*Objective 1*:
Answer these questions using the article on stock versus broth:
(a) What three main categories of stock does it name?
(b) According to Handal, how long does a brown stock simmer after the water is added?
(c) How long is a white stock simmered?
*Objective 2*:
Reproduce the passage of the article on stock versus broth starting at "What Is Stock?" and ending at "started with bones.".

---------- Page

Stock vs. Broth: What's the Difference? (2024)

Broth and stock are key building blocks of many cuisines around the world, forming the flavorful foundation of innumerable dishes. A good broth is the secret to the very best soup, such as chicken soup and beef and barley, while a rich stock is the foundation for superior braises, stews and sauces, including French classics like demi-glace and sauce Espagnole, as well as the very best turkey gravy.

Broth and stock are made in similar ways and share many characteristics, but there are some important differences. Whether you are making broth or stock from scratch or buying it from the grocery store, it's important to know the differences between the two and how they'll impact the recipe you're making. Here's everything you need to know, including the best uses for each, when you can swap one for another, broth and stock substitutes, and more.

What Is Stock?

Traditionally, stock is an extremely flavorful liquid made by simmering meaty bones, usually over a long period of time. Stock can be made with beef, veal, chicken, turkey or fish bones. "In classical cuisine, stocks are referred to as fonds de cuisine or 'foundations,' because they support everything else that is prepared with them, such as sauces, soups, braises and stews," explains Michael Handal, chef-instructor of culinary arts at the Institute of Culinary Education in New York.

With a few exceptions, like vegetable stock (more on that below), Japanese dashi and some store-bought stocks, when you see the word "stock," you can assume it started with bones.

In addition to bones, stocks typically include aromatic vegetables, such as onions, carrots and celery; herbs such as parsley and thyme; and spices like bay leaves and whole black peppercorns. Other aromatics like leeks and parsnips are sometimes included.

Another hallmark of stocks made in professional kitchens is that they typically have no added salt. That's because stocks are used in dishes that will be reduced and/or seasoned. "The salt, in most stock applications, would be too intensified in the final product," says Handal.

What Are the Main Types of Stock?

Stocks are typically broken down into three main categories: brown, white and fumet:

Brown Stock

Brown stocks, which are full-bodied, aromatic and intensely flavorful, are made by first roasting bones and aromatic vegetables. Tomato paste is added, then cooked until caramelized. Then water is added and the whole mixture simmers for 12 to 24 hours, Handal says.

Because a lot of gelatin is extracted from the bones and cartilage over the long cooking time, brown stocks have a rich body when warm and are gelatinous when cold. "Brown stocks are used as a cooking and finishing base in braises and stews, but reach their ultimate calling when used to produce the myriad of brown-based sauces in the French repertoire, starting with sauces such as Espagnole, demi-glace and jus de veau lié," says Handal.

White Stock

White stocks are similar to brown stocks, but nothing is roasted. They're simply made by combining all of the ingredients and simmering for four to six hours. White stocks still have some gelatin and body but they're much lighter than brown stocks. White stocks are used when you don't want or need the flavor and color that brown stocks get from the roasted bones. For example, says Handal, "A classic veal blanquette would utilize a white veal stock and a light velouté base to keep the white color and appearance associated with that dish."

--------------------
---------- Given information

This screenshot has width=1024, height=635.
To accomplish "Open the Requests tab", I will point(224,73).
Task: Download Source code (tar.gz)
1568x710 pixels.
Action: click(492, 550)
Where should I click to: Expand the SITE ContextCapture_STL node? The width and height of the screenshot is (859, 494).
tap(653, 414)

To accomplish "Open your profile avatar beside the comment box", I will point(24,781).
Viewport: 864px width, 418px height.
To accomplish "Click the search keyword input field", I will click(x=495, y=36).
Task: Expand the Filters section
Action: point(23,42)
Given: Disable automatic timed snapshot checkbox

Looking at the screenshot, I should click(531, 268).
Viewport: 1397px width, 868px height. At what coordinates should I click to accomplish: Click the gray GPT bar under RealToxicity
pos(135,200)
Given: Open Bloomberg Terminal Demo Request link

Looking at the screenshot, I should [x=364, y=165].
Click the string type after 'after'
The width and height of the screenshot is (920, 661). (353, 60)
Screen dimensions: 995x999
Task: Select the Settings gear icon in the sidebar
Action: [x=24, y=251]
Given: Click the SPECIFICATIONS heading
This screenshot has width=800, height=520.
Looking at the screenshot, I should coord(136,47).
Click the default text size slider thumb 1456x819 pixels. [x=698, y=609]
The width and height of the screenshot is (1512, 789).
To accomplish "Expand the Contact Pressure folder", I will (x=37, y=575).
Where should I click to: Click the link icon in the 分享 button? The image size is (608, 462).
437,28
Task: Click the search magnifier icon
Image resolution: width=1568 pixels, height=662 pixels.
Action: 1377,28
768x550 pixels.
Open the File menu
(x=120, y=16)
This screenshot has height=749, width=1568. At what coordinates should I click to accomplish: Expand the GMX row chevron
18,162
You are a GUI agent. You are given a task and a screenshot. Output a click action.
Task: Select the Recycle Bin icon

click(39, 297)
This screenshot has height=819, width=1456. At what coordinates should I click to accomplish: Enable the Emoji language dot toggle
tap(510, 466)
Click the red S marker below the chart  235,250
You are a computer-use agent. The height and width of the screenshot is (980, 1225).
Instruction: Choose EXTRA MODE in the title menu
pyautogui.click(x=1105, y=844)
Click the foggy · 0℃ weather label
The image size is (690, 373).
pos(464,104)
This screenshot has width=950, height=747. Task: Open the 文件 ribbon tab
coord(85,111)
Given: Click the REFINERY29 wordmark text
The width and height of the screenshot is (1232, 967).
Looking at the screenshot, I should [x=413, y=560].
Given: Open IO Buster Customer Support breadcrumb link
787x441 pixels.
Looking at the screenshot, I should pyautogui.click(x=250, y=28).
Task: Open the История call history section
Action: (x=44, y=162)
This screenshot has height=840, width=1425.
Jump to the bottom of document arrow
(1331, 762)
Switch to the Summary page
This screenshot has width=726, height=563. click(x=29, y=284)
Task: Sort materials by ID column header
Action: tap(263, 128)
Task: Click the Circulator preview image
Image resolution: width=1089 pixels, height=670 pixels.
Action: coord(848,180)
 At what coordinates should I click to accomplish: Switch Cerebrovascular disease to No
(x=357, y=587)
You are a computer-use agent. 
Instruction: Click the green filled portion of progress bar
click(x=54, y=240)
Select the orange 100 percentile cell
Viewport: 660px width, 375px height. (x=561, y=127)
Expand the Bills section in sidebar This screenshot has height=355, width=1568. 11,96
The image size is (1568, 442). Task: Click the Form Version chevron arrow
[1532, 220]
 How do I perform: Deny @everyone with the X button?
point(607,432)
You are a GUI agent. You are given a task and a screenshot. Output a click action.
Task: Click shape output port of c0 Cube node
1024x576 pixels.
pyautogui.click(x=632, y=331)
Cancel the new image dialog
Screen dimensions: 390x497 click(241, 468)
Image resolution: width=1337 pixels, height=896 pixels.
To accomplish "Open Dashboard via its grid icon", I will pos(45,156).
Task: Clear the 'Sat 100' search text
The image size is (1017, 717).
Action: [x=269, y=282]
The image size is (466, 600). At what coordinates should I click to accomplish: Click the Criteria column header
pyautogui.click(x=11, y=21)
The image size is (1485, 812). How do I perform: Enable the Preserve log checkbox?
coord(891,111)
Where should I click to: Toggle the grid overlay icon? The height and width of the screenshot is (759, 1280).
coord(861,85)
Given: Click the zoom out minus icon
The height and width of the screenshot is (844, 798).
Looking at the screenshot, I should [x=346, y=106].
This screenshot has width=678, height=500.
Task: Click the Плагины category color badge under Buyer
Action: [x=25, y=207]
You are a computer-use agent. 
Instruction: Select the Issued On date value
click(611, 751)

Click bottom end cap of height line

--------------------

*Answer 1*:
(a) Brown, white and fumet.
(b) 12 to 24 hours.
(c) Four to six hours.

*Answer 2*:
What Is Stock?

Traditionally, stock is an extremely flavorful liquid made by simmering meaty bones, usually over a long period of time. Stock can be made with beef, veal, chicken, turkey or fish bones. "In classical cuisine, stocks are referred to as fonds de cuisine or 'foundations,' because they support everything else that is prepared with them, such as sauces, soups, braises and stews," explains Michael Handal, chef-instructor of culinary arts at the Institute of Culinary Education in New York.

With a few exceptions, like vegetable stock (more on that below), Japanese dashi and some store-bought stocks, when you see the word "stock," you can assume it started with bones.